In conclusion, emulating a target trial using a nested case-control design allows high quality data and validated measures to be combined with analytic methods that are less prone to common biases in comparative effectiveness research. The accompanying guideline and analytic code should allow other investigators to implement these analyses.

Ethics statements

Ethical approval

This study was approved by the Harvard TH Chan School of Public Health Research ethics committee (protocol No: IRB18-1075, institutional review board (IRB) effective date: 24 Sept 2018), and Kaiser Permanente Washington Region IRB (study No: 1191203-1, IRB effective date: 13 Jun 2018). The lead author affirms that the manuscript is an honest, accurate, and transparent account of the study being reported and that no important aspects of the study have been omitted.

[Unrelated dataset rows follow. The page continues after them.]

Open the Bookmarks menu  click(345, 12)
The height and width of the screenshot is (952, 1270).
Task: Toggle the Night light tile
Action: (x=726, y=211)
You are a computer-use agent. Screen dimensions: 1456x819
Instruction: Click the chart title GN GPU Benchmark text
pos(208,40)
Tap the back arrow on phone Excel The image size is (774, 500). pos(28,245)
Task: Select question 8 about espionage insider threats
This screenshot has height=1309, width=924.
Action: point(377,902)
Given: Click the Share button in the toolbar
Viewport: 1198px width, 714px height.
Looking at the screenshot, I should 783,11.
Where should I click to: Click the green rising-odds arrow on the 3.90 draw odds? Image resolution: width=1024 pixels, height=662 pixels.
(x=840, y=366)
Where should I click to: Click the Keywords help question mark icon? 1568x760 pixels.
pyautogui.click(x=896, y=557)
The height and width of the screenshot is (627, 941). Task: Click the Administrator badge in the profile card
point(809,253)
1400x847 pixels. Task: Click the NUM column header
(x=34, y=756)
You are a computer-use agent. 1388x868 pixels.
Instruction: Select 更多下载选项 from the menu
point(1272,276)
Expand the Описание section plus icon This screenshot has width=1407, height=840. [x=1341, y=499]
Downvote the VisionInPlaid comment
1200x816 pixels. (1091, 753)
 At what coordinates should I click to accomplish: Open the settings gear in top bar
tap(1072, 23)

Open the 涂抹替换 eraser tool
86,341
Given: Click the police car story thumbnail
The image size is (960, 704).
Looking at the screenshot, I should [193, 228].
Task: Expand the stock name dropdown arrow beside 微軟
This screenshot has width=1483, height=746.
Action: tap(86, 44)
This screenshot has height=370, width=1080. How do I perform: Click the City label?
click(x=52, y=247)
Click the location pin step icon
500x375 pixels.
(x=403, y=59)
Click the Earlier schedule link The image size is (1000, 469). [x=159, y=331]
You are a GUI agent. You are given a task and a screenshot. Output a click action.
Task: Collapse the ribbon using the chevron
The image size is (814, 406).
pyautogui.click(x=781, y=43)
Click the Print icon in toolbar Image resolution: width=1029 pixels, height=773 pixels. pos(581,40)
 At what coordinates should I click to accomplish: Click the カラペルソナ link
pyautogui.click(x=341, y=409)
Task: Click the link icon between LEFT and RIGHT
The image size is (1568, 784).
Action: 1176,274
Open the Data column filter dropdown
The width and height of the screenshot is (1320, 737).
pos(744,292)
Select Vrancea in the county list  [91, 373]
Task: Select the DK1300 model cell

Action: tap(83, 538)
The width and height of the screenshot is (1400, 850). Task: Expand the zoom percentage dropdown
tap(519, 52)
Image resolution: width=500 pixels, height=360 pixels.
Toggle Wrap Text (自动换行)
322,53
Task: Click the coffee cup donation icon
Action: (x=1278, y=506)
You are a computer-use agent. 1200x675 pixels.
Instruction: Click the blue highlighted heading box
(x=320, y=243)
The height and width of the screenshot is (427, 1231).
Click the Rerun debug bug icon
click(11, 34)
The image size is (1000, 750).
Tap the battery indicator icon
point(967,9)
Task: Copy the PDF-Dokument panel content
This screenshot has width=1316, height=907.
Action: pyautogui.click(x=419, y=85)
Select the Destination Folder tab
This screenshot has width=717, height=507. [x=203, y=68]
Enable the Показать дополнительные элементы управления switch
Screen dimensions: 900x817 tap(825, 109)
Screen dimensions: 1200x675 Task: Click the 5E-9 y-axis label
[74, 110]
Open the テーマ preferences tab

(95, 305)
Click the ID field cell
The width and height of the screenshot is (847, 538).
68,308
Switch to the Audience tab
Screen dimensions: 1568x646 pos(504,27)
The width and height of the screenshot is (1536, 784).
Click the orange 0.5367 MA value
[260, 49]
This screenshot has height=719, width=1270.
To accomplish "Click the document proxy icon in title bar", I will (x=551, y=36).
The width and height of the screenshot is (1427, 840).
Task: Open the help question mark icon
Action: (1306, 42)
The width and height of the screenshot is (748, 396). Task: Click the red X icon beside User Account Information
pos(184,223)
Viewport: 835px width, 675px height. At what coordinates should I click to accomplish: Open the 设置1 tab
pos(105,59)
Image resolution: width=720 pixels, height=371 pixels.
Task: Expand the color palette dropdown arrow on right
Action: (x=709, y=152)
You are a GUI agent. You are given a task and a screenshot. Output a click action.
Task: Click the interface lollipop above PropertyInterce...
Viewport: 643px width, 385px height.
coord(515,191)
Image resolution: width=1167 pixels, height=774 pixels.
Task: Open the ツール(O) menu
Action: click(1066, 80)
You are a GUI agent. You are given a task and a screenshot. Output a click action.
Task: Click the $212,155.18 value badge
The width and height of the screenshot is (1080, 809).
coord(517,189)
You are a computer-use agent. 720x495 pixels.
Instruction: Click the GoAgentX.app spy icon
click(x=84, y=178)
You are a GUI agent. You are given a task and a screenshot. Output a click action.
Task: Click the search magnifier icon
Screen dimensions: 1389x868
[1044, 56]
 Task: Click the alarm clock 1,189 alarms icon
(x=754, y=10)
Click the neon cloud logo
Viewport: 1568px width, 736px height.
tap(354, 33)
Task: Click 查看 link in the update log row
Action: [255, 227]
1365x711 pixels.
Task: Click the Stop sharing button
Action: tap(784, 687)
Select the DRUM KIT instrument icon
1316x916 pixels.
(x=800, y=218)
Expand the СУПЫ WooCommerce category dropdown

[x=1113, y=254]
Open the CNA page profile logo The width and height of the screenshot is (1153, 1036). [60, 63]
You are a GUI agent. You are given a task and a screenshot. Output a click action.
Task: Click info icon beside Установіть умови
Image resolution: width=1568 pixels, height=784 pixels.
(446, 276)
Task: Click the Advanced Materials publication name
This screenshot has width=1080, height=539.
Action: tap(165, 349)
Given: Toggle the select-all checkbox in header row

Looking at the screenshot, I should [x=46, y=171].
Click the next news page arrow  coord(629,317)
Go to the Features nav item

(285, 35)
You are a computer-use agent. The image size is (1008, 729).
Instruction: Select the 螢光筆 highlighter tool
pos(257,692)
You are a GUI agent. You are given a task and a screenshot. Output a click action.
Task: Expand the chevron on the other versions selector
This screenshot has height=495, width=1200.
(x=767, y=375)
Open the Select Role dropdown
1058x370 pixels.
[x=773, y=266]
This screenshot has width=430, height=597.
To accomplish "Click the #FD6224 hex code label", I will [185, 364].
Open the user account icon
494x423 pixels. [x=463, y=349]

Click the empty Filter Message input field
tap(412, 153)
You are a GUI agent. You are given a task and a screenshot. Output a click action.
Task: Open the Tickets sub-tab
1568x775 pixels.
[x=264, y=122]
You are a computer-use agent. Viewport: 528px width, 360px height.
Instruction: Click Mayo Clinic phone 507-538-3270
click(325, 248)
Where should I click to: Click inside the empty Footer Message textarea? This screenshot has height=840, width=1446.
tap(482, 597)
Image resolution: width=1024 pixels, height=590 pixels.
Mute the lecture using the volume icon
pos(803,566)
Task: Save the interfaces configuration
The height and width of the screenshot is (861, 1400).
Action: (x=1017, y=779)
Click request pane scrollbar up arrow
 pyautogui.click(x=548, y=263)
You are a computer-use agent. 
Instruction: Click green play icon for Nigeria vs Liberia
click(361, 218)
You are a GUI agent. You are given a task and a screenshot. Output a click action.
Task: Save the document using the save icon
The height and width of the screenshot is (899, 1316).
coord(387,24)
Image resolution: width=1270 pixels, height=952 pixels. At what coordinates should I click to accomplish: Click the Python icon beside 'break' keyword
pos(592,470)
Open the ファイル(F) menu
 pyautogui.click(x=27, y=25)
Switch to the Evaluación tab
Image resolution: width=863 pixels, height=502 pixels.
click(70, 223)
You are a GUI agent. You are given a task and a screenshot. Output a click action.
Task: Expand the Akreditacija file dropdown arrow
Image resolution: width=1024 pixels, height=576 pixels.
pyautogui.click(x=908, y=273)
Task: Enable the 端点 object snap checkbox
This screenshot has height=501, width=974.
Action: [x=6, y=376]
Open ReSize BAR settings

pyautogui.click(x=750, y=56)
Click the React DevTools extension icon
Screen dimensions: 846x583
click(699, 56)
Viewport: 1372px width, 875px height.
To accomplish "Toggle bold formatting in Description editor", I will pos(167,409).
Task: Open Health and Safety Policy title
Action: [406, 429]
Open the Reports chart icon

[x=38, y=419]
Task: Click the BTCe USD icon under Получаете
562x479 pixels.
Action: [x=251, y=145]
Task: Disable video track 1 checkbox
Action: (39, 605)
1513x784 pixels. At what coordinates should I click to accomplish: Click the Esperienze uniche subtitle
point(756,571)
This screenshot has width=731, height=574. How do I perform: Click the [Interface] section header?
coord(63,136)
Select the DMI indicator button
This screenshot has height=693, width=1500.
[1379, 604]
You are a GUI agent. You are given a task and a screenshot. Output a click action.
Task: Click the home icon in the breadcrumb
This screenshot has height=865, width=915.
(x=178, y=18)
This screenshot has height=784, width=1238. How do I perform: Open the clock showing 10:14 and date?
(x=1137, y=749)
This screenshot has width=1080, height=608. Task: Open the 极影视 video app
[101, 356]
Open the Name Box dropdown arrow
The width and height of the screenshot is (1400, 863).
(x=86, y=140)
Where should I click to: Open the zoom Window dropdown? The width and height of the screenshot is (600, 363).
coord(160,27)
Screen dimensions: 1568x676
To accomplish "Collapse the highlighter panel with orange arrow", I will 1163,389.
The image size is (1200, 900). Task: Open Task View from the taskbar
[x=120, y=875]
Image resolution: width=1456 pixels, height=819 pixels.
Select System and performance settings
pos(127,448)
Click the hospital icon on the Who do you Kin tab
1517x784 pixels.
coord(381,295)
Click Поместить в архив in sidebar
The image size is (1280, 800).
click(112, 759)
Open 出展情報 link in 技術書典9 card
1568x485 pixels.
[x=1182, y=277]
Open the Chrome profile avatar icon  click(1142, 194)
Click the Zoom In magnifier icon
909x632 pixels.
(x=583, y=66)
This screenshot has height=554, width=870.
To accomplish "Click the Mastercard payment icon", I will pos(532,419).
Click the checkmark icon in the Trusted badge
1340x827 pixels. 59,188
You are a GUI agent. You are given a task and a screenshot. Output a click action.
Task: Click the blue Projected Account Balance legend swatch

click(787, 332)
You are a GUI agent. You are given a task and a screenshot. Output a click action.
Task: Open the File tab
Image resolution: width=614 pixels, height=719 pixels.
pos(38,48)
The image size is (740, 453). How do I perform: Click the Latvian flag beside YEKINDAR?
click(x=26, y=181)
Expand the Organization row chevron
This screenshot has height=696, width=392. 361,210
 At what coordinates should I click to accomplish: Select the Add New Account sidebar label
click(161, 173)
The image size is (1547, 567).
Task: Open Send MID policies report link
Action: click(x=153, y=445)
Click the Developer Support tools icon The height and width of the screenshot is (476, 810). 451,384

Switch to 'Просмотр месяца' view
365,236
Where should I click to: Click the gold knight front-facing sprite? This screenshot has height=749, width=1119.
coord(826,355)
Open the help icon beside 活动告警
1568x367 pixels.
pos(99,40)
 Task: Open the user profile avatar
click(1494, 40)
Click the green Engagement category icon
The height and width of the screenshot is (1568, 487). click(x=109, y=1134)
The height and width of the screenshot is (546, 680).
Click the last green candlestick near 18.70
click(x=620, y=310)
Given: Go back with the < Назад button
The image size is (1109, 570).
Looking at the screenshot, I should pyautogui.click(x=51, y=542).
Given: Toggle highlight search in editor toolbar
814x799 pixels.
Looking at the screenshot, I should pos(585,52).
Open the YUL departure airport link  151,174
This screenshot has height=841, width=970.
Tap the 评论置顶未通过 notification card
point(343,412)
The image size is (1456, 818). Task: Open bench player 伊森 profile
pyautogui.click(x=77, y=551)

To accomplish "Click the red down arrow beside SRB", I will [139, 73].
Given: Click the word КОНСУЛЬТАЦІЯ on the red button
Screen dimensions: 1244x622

Data availability statement

No additional data available.

Acknowledgments

We thank Miguel A Hernán, who contributed to the design of the study and development of the methodology; Barbra A Dickerman who contributed to developing the methodology and interpreting the results and reviewed the manuscript and the guideline; all participants, investigators, and the staff of the Kaiser Permanente Washington Health Research Institute and Heart and Vascular Health study; and 22 researchers and data analysts for providing comments on an earlier draft of the guideline during our qualitative interviews. We are grateful to Kelly Meyers for project management support at Kaiser Permanente Washington Health Research Institute.

Footnotes

  • Contributors: GD the principal investigator, conceived the study, led the development of the methodology, and contributed to the interpretation of the results and writing of the manuscript and the guideline. BR contributed to developing the methodology, data analysis, interpretation of the results, and writing of the manuscript and the guideline. JC, MN, and RLW (cohort electronic health record data) and JSF, BMP, and KLW (case-control data from the Heart and Vascular Health study) developed and implemented the data creation protocol, contributed to the interpretation of the results, and reviewed and revised the manuscript and the guideline. RWL developed the SAS macros for the data analysis. All authors read and approved the final version of the manuscript and the guideline. GD is the guarantor. The corresponding author attests that all listed authors meet authorship criteria and take responsibility for the integrity of the data and analysis.

  • Funding: This study was funded by the Patient-Centered Outcomes Research Institute (award No/project ID: ME-1609-36748). The postdoctoral fellowship to BR is supported by Novo Nordisk Foundation (No: NNF17OC0027580). Kaiser Permanente also supported this research. The funders had no role in considering the study design or in the collection, analysis, interpretation of data, writing of the report, or decision to submit the article for publication.

  • Competing interests: All authors have completed the ICMJE uniform disclosure form at http://www.icmje.org/disclosure-of-interest/ and declare: support from the Patient-Centered Outcomes Research Institute, Novo Nordisk Foundation, and Kaiser Permanente for the submitted work; no financial relationships with any organizations that might have an interest in the submitted work in the previous three years; no other relationships or activities that could appear to have influenced the submitted work.

  • The lead author (GD) affirms that this manuscript is an honest, accurate, and transparent account of the study being reported; that no important aspects of the study have been omitted; and that any discrepancies from the study as planned (and, if relevant, registered) have been explained.

  • Provenance and peer review: Not commissioned; externally peer reviewed.